Sunday, February 9, 2014

Nintendo Bosses Take Pay Cut Due To Poor Earnings

Nintendo President Satoru Iwata has announced that he will be halving his pay. This comes as the console maker suffered another loss making year, with a total operating loss of 35 billion Yen in 2013. Other Nintendo executives will also take a pay cut of between 20 and 30 percent. The reduced salary won’t last forever, as Nintendo has also announced that it is only in effect for five months. A move that is puzzling as this was mentioned to be a cost cutting measure. While it wouldn’t be too hard to imagine the company making a profit again in the second half of 2014, previous earnings have fallen well below what they were projected to be. Nintendo is facing stiff competition from both Sony’s PlayStation 4 and Microsoft’s Xbox One. A lack of triple A titles like Battlefield 4 and Assassin’s Creed have hampered sales. Despite this, the Nintendo 3DS handheld console is still doing well against the PlayStation Vita.

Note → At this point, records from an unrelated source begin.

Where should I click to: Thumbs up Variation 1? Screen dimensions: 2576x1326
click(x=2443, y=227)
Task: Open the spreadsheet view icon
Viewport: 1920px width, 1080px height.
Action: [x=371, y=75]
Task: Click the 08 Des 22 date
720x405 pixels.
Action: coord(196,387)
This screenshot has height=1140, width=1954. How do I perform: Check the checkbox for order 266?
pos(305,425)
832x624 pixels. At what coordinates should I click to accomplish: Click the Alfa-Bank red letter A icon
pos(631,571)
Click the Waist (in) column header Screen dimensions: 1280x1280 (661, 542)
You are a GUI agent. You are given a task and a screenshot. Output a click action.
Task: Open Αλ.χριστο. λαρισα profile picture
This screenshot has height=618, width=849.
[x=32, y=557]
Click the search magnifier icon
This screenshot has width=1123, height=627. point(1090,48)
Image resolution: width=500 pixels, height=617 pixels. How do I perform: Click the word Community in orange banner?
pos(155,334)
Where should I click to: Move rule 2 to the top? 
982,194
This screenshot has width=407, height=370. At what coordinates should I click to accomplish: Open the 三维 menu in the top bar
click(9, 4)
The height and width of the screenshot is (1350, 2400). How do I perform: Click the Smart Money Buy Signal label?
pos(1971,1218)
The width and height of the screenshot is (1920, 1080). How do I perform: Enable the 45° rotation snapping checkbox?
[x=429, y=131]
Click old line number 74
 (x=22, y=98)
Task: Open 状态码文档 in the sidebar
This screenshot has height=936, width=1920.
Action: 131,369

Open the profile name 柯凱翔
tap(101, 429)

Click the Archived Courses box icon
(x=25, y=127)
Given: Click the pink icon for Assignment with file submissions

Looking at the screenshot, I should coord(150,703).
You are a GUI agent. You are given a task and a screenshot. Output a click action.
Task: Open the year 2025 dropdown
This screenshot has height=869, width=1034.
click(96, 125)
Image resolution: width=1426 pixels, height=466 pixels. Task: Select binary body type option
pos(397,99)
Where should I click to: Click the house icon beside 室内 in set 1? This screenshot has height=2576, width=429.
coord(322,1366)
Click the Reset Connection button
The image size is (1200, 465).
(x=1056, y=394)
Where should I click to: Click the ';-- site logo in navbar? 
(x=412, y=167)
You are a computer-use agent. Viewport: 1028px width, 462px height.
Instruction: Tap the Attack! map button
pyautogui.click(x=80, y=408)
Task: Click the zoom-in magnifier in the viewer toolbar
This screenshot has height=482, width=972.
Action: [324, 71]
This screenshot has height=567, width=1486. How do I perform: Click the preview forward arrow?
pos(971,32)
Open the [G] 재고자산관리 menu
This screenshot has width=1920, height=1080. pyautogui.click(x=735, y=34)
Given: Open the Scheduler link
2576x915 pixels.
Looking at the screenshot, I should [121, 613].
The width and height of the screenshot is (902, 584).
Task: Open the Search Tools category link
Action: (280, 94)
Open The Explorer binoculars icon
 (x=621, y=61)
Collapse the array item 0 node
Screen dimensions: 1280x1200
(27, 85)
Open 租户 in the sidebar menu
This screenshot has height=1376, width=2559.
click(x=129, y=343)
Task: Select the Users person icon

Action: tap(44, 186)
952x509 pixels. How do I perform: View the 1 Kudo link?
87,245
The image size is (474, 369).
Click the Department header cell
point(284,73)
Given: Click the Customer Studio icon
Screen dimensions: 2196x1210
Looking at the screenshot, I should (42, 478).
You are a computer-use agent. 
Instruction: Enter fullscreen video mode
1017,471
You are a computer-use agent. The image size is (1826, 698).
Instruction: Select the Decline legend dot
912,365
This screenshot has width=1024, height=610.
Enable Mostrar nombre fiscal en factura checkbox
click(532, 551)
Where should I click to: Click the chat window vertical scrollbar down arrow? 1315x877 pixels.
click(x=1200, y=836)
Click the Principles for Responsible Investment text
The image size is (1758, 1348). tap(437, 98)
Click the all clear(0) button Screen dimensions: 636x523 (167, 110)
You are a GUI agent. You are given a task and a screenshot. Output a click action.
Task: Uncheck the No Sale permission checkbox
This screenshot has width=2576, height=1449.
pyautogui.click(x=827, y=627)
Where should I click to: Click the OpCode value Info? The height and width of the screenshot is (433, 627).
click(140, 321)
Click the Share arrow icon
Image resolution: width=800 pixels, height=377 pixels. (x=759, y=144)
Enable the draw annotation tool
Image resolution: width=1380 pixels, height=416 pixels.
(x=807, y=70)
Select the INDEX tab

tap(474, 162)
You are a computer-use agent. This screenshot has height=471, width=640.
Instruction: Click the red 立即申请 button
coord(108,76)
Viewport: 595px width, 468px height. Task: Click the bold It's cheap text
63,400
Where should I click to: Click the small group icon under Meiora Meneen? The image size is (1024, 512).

In recognition of this, Nintendo has also announced that it will be bringing DS games to the WiiU through a virtual console. Another shock move by the Japanese manufacturer is that they may be looking to license out their existing character rights to other companies. This is apparently to increase exposure for their games and hardware. It’s difficult to see this actually happening, but nobody will argue if BioWare gets to remake the Metroid series.